* WHAT IS REQUIRED
Counting only lines below that contain the string "height", give the total as a single number.

───── GIVEN RECORDS ─────

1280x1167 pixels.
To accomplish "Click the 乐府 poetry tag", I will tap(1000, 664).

─────
───── GIVEN RECORDS ─────

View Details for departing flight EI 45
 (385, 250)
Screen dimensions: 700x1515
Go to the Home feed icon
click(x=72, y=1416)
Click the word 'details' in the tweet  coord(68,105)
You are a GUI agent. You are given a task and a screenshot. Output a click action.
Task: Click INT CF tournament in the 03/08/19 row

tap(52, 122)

─────
───── GIVEN RECORDS ─────

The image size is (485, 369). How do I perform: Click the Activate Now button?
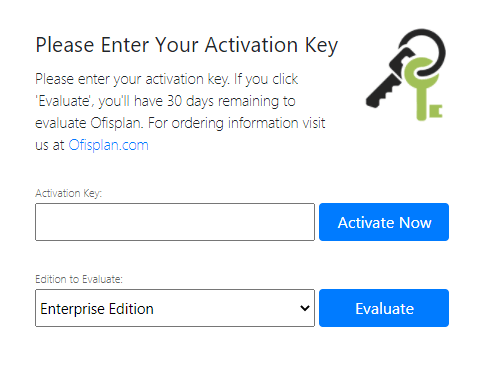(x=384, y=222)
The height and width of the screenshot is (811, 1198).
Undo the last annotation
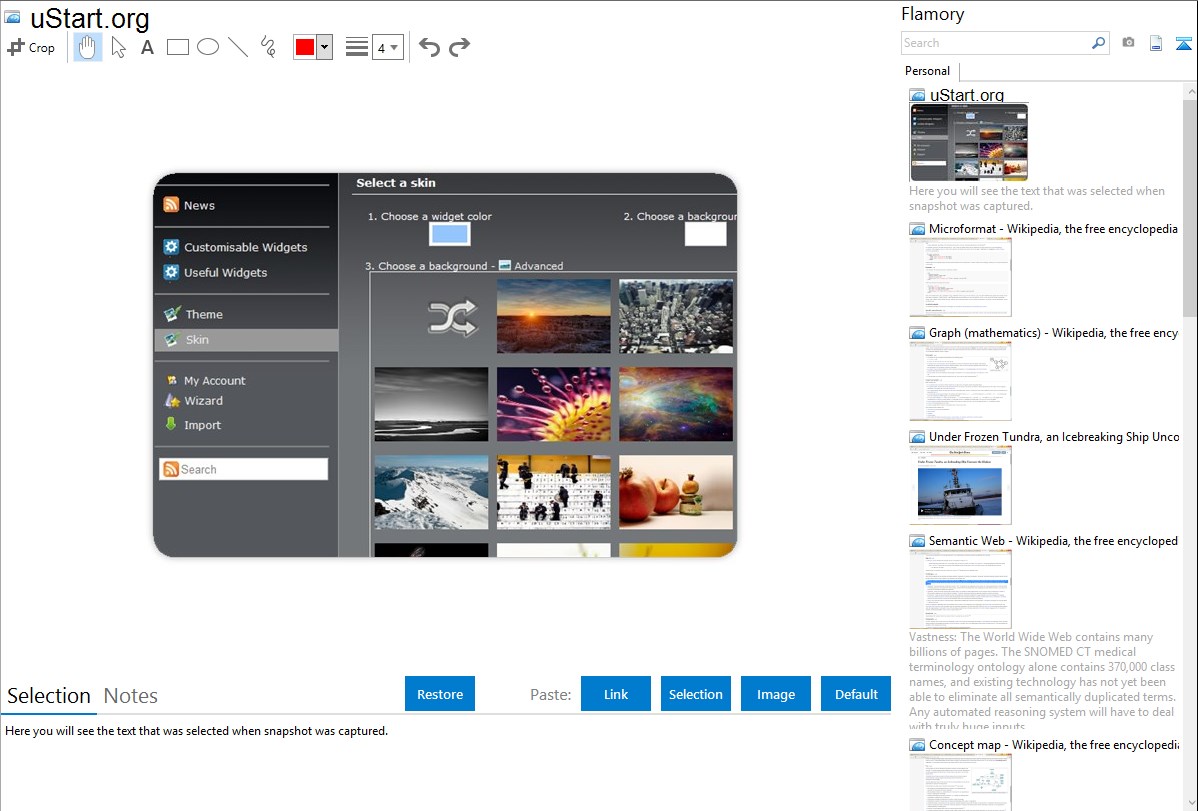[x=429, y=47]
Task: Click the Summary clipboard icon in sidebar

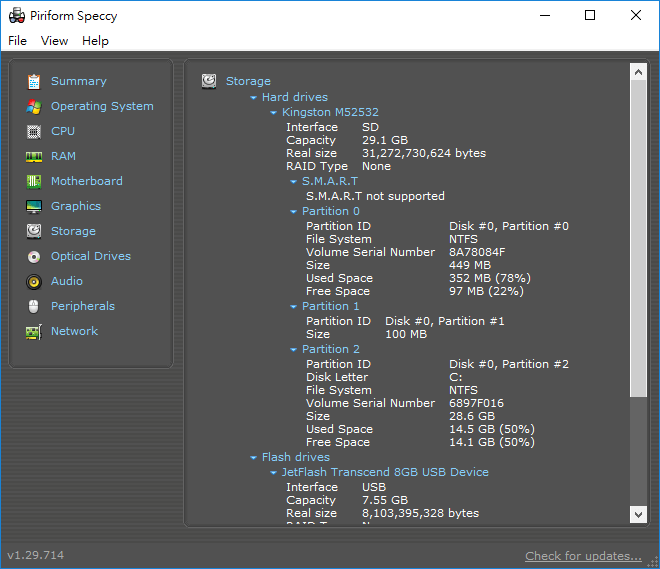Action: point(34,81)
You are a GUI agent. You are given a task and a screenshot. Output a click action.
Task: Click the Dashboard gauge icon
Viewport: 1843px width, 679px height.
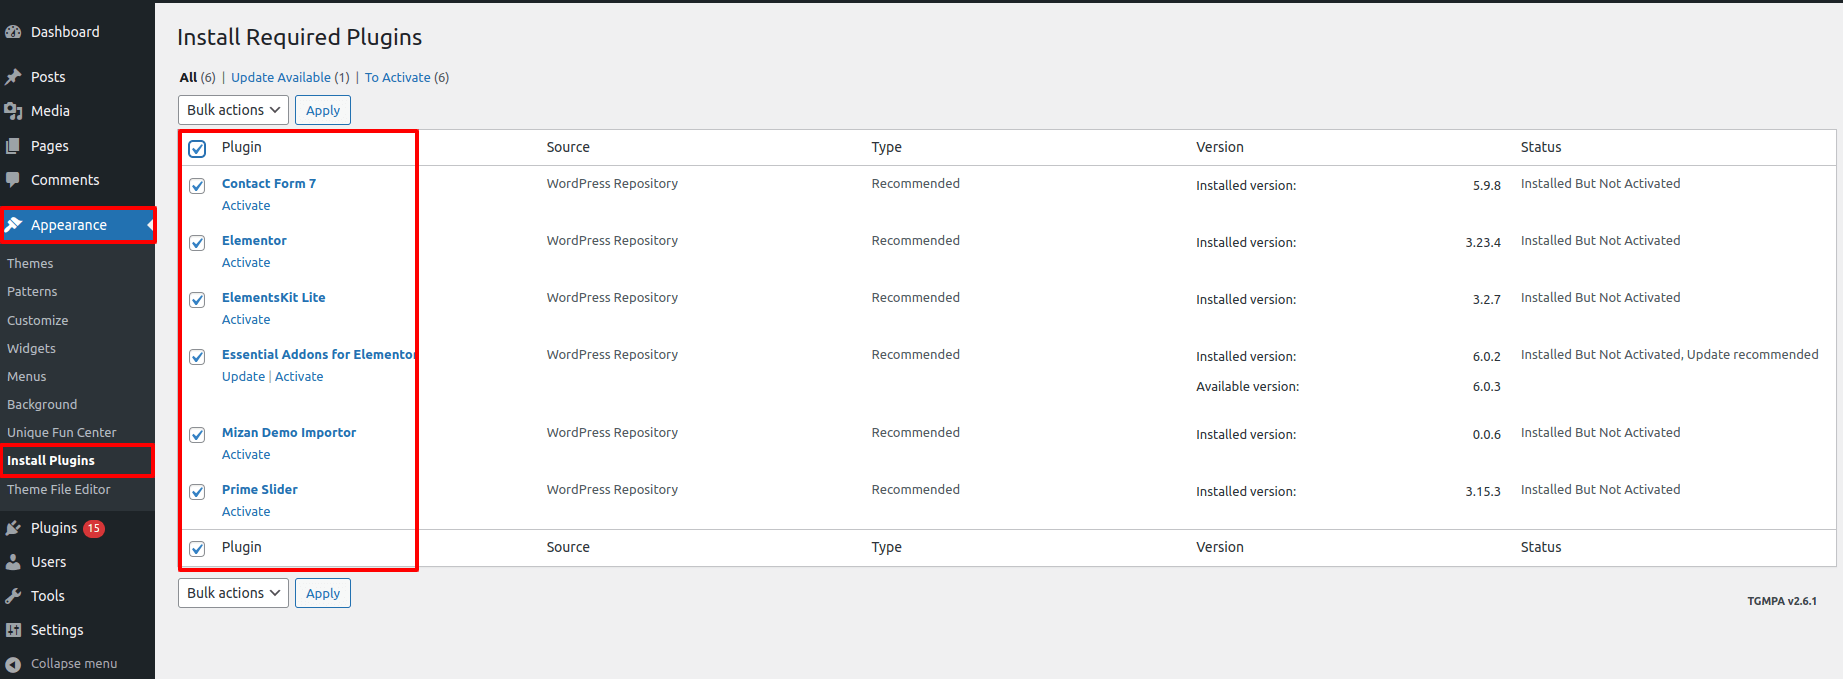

─────

* SOLVED EXERCISE
2